Arctic summer sea ice has sunk 46 percent since accurate observations began 40 years ago, but one region has remained relatively immune. Known as the latest ice region, this region north of Greenland and parts of Canada are seen as important for the potential of endangered polar species.
But in the face of record-breaking temperatures in Canada and the Arctic Siberia, scientists are not surprised that the shelter is also under threat from a rapidly warming world. Dr Axel Schweiger of the University of Washington said in a statement, “The current thinking is that this area could be the last refuge for ice-dependent species.”
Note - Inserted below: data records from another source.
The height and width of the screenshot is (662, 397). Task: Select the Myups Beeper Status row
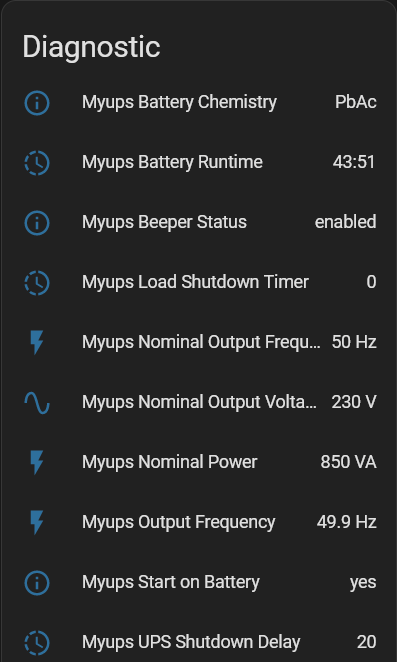pyautogui.click(x=200, y=222)
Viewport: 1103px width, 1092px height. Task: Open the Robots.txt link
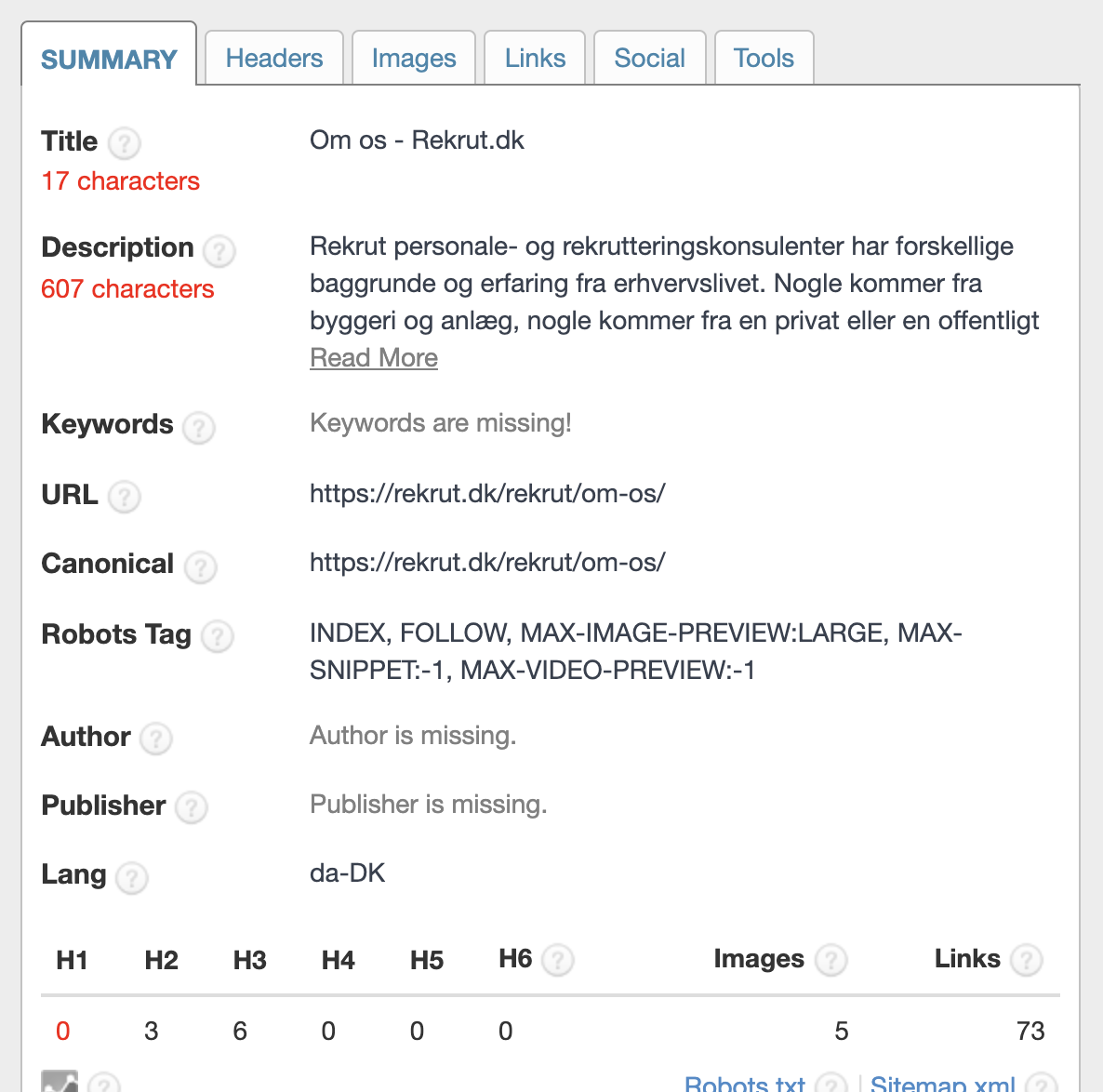click(744, 1084)
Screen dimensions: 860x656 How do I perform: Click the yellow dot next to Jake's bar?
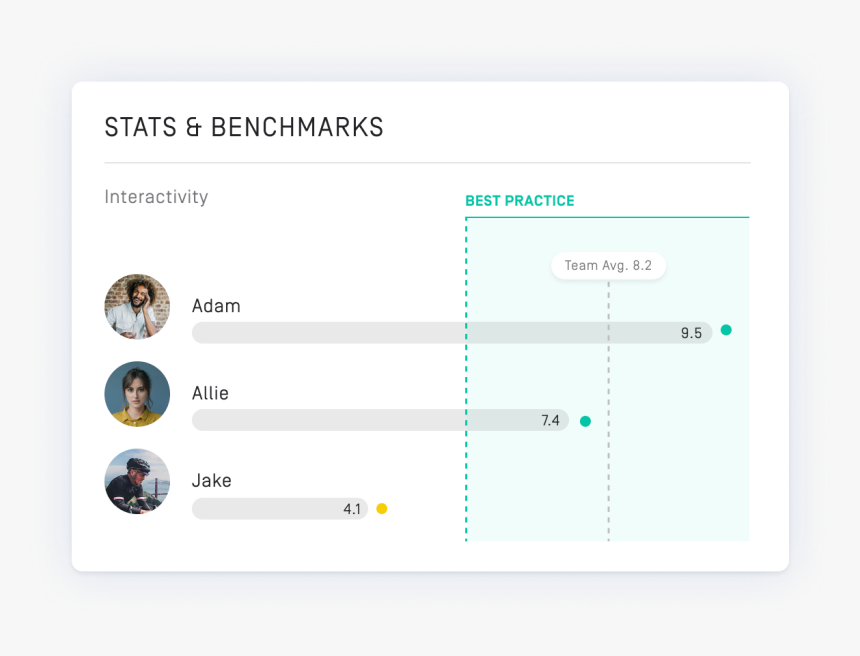(381, 509)
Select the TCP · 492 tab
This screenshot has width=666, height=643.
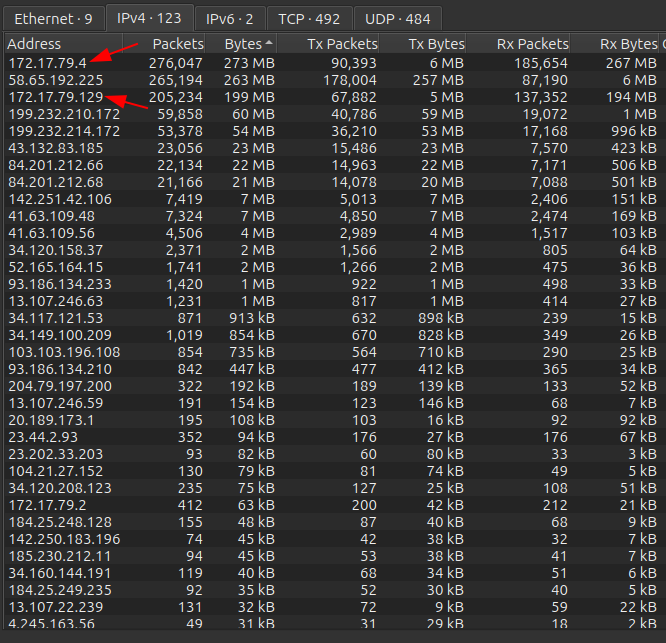click(x=309, y=18)
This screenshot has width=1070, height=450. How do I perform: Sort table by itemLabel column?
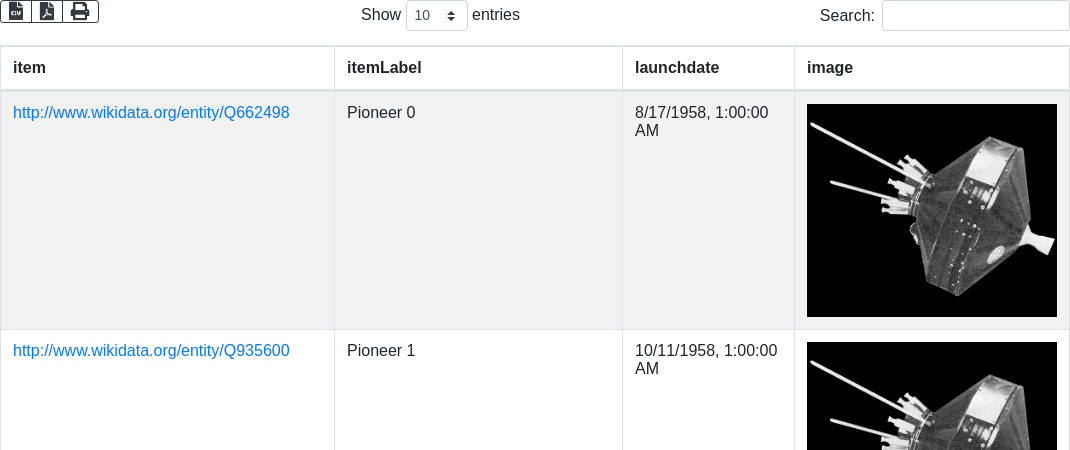coord(384,67)
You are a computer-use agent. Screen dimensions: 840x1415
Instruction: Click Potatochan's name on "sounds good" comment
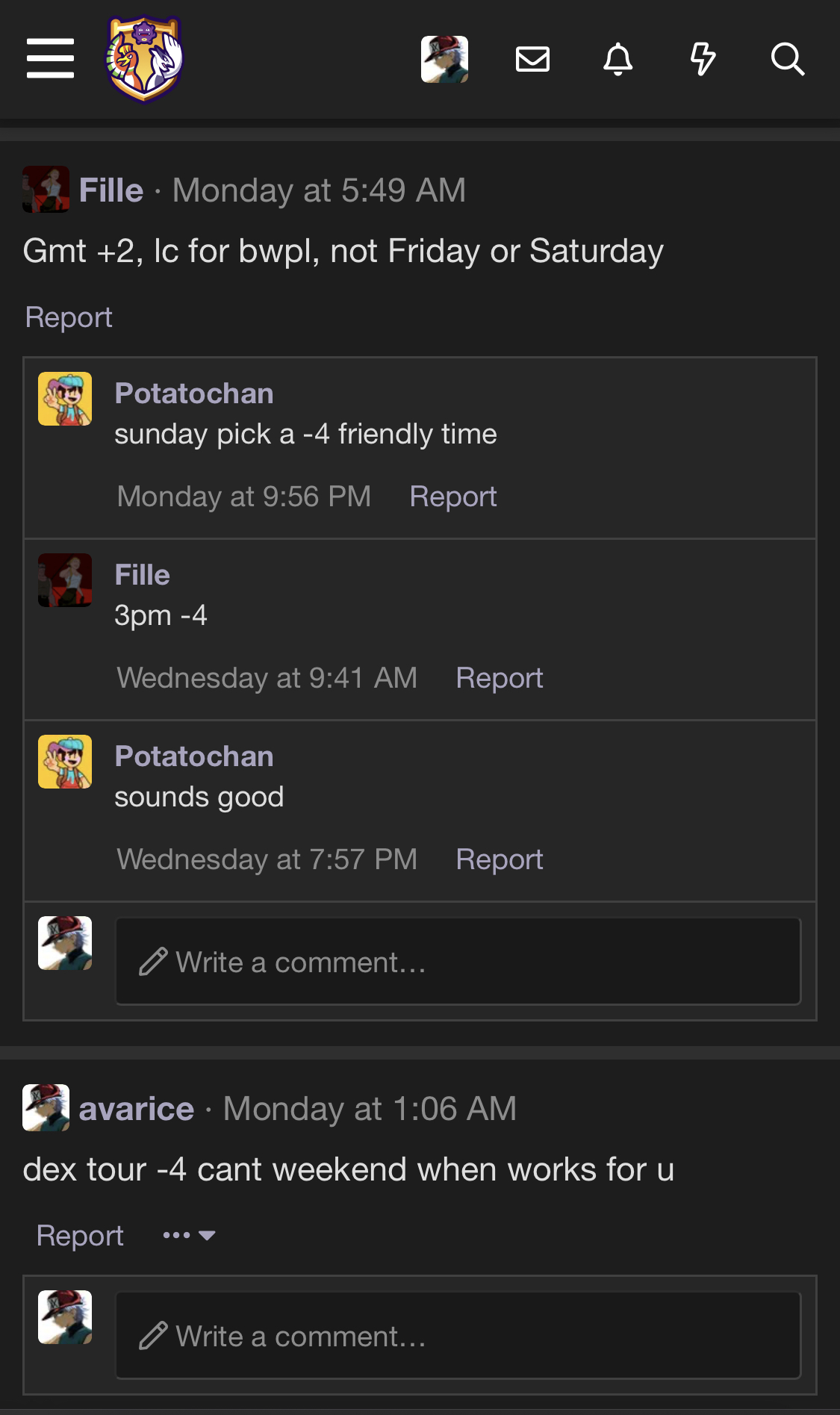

“So … if people speculate that people may be more at risk, it’s important,” said examples of polar bears and walruses, which need ice to hunt, and some seals that use it to protect their young. Schweiger Communications is the top author of a study of the Earth and the environment that proves that this has indeed happened. The paper focuses on the Wandel Sea, the easternmost part of the last ice region, and probably indicates the fate of the whole region. The Wandel is located north of East Greenland. It has two large fizzards open to feed the Arctic Ocean from the interior of Greenland.
“Sea ice travels through the Arctic, it has a certain type and it is naturally piling up along the coasts of Greenland and northern Canada,” Schweiger said. “In climate models, when you spin them in the coming century, that region tends to have the longest ice in the summer.” The first sign of the latest ice region may not be as impenetrable as it was thought before spring 2018, when the unusually northerly winds exposed the vast ice-free zone.
This may have been dismissed as a bizarre phenomenon, but on August 14, 2020, satellites showed that a few months ago, despite almost normal levels, only 50 percent of the Wandel Sea was ice. Squigger and co-authors modeled the event in detail, trying to differentiate transitory and long-distance drivers.